═══ DOCUMENT TEXT
2020 Schedule Preview: Texas Longhorns

Tom Herman replaced both coordinators this offseason but has nine starters back on defense, and Sam Ehlinger is back for his senior year

Texas coach Tom Herman
Texas coach Tom Herman / Ben Queen-USA TODAY Sports

Tom Herman changing both coordinators in one offseason might be regarded as a desperate move.

But at the moment Herman is just trying to navigate how to teach a new offense and a new defense to Texas players during a pandemic.

“You’re gonna run out of things to meet about at some point, right?” Herman said in a May 15 video interview with Chuck Carlton of the Dallas Morning News. “The mental aspect is not a huge concern of mine. Our kids are gonna know this offense and this defense like the back of their hands, mentally.

“It’s going out and physically doing it. We’re gonna have to accelerate that learning curve as soon as we get back.”

Herman said the impetus behind firing defensive coordinator Todd Orlando and demoting offensive coordinator Tim Beck (since departed for North Carolina State) was born of his own shortcomings as the Longhorns “hit a bit of a dip” to an 8-5 record last year.

“The only way I knew how to fix it was to look at myself as the leader of this organization,” Herman told Carlton. “You know, how do we get to where we all believe that we’re headed?

“I had become a jack of all trades but a master of none. There are just so many things that tug at you as head coach at the University of Texas, that to be the best play-caller I could be, it was difficult for me to find the time to really dive into that. I was burning the candle at both ends.

“Being the primary play-caller on game day requires so much added time and film study that it was taking me away from the second part, which is managing the defensive side.”

Rather than blame a cosmic run of injuries at running back and defensive back and linebacker, Herman simply said Texas failed to meet expectations.

“Obviously, we did not perform to our expectations defensively,” he said. “ … We underperformed on both side of the ball, at times.”

Herman hired his old pal Chris Ash to coordinate the defense. They worked together at Iowa State and won a national championship as Urban Meyer’s coordinators at Ohio State. Ash spent the last four seasons as head coach at Rutgers, where he went 8-24 and directed one of the nation’s worst teams at the Power 5 level.

Herman said Ash had “numerous offers” from Power 5 schools as well as the NFL, and said bringing him in was “a no-brainer.”
══════
═══ DATA FOR REVIEW
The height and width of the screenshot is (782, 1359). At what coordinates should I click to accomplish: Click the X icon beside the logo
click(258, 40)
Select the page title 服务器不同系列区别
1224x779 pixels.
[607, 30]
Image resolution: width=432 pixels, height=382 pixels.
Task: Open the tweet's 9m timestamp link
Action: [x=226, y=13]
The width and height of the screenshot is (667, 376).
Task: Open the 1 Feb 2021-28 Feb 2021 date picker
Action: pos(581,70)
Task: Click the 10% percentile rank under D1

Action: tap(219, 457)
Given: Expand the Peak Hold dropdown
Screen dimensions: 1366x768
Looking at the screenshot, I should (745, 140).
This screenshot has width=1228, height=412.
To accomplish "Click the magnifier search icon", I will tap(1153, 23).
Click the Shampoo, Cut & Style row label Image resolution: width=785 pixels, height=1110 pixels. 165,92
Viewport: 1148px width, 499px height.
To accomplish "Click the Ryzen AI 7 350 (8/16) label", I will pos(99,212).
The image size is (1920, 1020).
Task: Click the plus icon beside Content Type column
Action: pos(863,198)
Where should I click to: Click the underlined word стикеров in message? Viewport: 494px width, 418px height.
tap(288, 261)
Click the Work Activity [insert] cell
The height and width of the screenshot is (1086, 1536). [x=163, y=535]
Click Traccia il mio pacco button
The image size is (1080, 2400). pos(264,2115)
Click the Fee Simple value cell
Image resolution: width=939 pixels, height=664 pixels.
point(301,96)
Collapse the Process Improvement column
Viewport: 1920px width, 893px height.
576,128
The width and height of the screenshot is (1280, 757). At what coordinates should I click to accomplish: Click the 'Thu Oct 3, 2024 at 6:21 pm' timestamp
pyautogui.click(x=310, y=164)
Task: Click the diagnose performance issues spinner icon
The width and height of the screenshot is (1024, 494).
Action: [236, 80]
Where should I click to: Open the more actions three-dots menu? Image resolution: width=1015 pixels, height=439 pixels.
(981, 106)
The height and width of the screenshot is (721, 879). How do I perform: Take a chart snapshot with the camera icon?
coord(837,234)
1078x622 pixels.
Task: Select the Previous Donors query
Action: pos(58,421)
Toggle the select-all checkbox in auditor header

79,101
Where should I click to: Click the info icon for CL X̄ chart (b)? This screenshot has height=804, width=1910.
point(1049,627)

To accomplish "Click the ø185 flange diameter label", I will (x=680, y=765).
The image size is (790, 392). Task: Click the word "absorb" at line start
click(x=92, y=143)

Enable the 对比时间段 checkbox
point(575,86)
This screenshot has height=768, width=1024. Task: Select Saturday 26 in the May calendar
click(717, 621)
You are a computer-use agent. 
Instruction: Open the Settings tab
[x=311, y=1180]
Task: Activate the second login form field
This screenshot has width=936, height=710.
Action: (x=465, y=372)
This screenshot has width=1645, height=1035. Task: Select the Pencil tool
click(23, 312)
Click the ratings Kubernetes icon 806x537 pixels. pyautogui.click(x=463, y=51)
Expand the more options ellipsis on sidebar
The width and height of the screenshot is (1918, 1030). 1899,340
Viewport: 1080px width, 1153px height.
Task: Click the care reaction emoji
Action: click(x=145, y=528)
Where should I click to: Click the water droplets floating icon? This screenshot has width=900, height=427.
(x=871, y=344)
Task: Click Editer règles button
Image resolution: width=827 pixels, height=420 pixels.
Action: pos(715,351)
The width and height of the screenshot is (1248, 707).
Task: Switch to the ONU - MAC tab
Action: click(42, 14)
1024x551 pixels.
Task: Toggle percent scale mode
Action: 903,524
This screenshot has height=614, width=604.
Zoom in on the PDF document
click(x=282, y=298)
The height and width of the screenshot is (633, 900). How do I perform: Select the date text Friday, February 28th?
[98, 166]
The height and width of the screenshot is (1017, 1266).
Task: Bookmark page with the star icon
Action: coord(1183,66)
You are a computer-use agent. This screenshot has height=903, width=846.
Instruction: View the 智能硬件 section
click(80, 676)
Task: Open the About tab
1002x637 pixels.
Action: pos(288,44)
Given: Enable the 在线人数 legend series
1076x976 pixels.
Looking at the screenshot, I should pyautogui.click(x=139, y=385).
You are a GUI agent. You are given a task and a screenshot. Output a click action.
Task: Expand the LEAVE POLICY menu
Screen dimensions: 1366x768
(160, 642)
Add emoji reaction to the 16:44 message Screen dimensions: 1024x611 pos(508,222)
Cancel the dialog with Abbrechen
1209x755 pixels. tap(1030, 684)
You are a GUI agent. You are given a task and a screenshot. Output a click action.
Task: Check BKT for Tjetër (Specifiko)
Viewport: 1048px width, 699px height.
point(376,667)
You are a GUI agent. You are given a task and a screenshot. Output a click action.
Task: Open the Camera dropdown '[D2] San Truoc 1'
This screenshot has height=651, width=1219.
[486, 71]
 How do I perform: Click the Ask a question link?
══════
YOUR ASSIGNMENT: Output the exact text of the Texas Longhorns schedule preview between "Tom Herman replaced" and "during a pandemic.", inclusive.

WRITTEN SOLUTION:
Tom Herman replaced both coordinators this offseason but has nine starters back on defense, and Sam Ehlinger is back for his senior year

Texas coach Tom Herman
Texas coach Tom Herman / Ben Queen-USA TODAY Sports

Tom Herman changing both coordinators in one offseason might be regarded as a desperate move.

But at the moment Herman is just trying to navigate how to teach a new offense and a new defense to Texas players during a pandemic.